Gentes de todo tipo y condición, de todas las razas y religiones, incluidos muchos de los llamados no creyentes, llenaron la explanada vaticana y sus aledaños para asistir a la proclamación de una beata a la que la mayoría hace tiempo que considera «santa».

Esas 300.000 personas, que siguieron de cerca y de lejos la larga ceremonia, estaban movidas por un sólo anhelo, por una plena identificación con el ejemplar milagro de la menuda monja albanesa que dio esperanza y consuelo a los pobres más pobres del mundo.
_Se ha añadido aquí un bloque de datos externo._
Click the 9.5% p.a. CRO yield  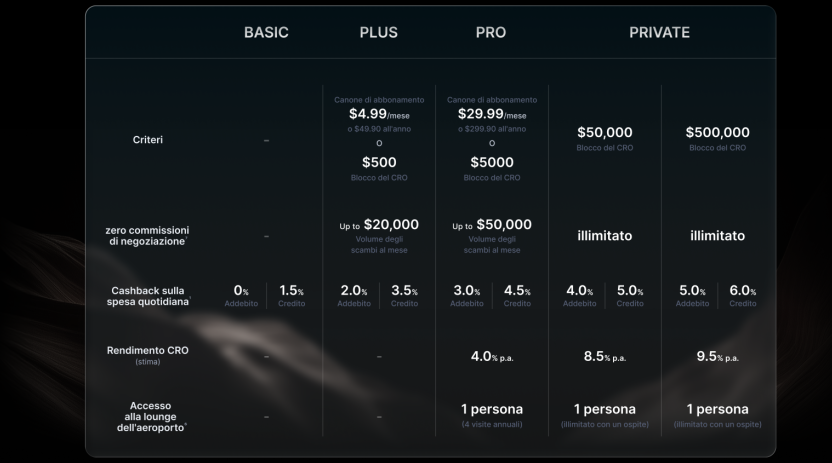click(717, 356)
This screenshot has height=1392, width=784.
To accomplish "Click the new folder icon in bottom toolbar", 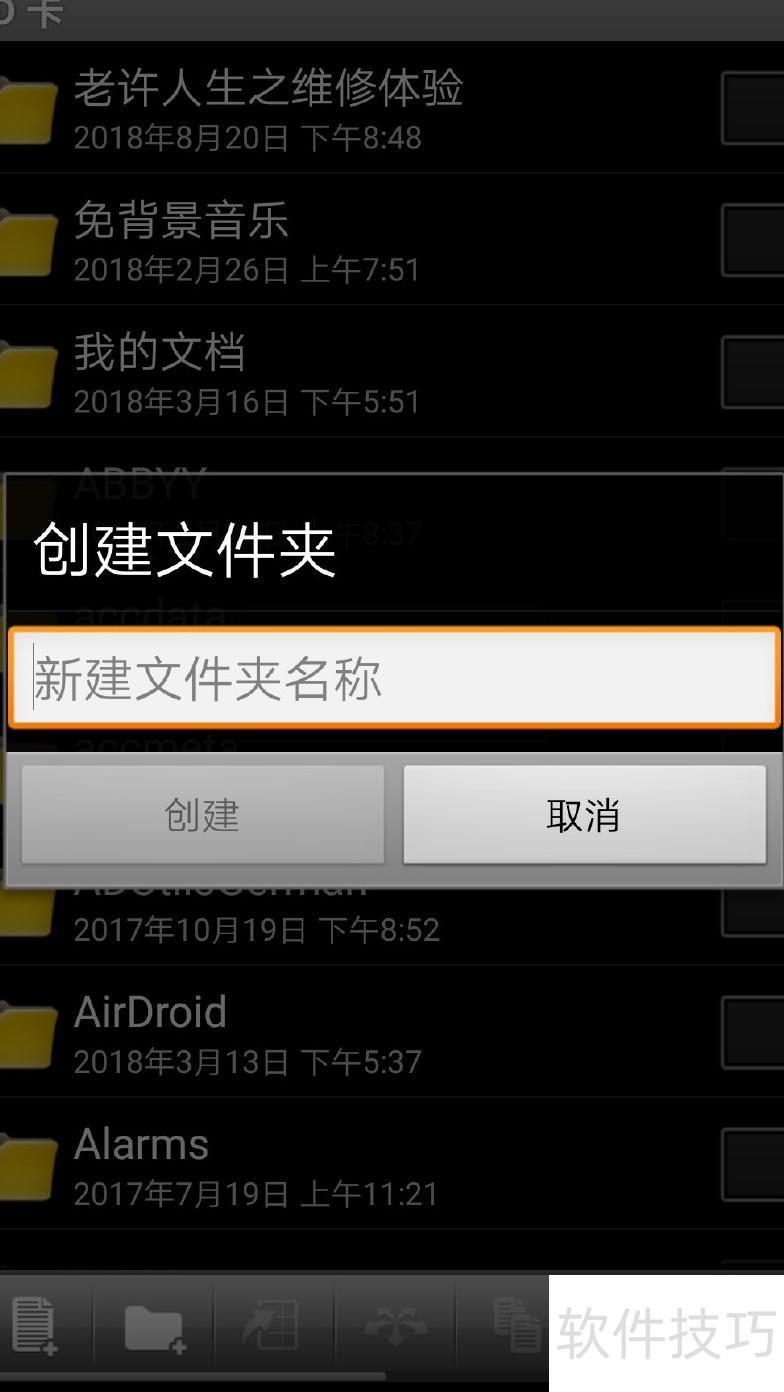I will 153,1329.
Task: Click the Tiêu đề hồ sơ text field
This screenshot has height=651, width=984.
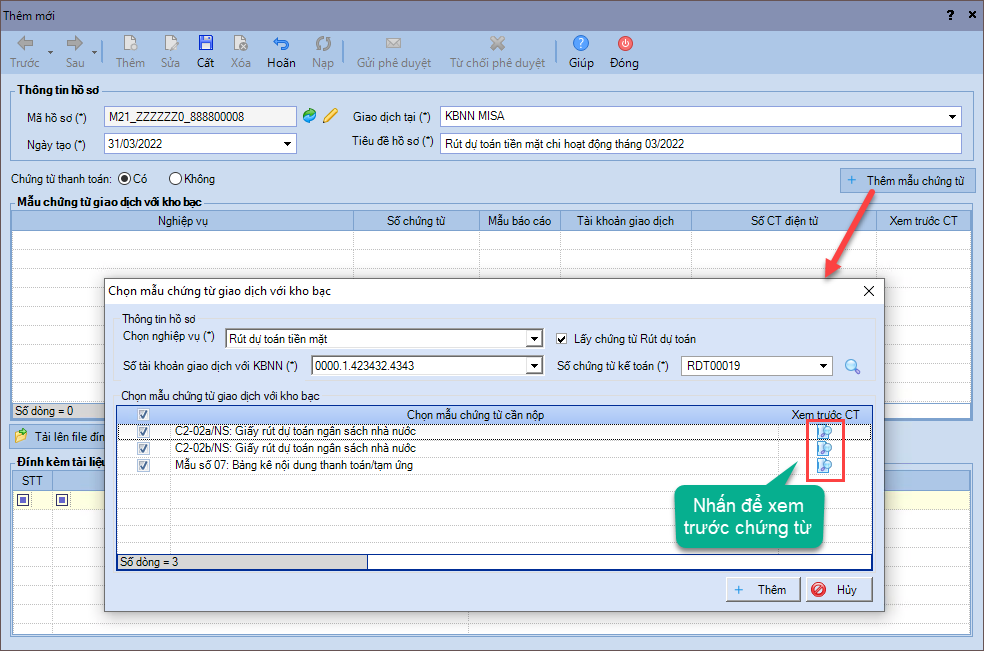Action: tap(700, 144)
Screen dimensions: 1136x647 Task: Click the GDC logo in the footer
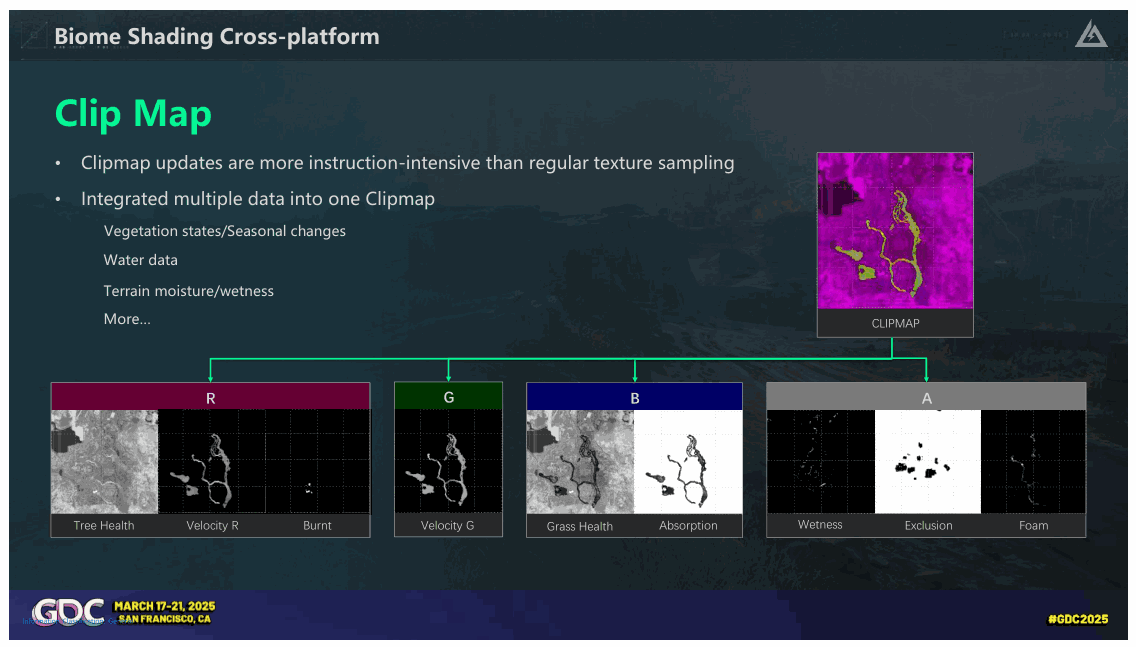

«Nadie despierta más admiración hoy en día que la madre Teresa, incluso entre personas que no son católicas, ni siquiera religiosas», afirmó Esther, una joven estudiante española, llegada a Roma para la beatificación junto a un grupo de compañeros de la Facultad de Derecho de la Universidad Complutense de Madrid.

Como Esther fueron miles los jóvenes que participaron en la ceremonia, en un día finalmente soleado, después de la lluvia caída en la noche y en la madrugada anterior, que amenazaban con deslucirla.

Había muchos jóvenes, pero también muchos niños con sus padres adoptivos, que querían dar testimonio de una de las empresas de las Misioneras de la Caridad, como los cuatro chavales que vigilaban de cerca Giovanni y Loredana, dos napolitanos con dos hijos propios, que decidieron adoptar otros dos.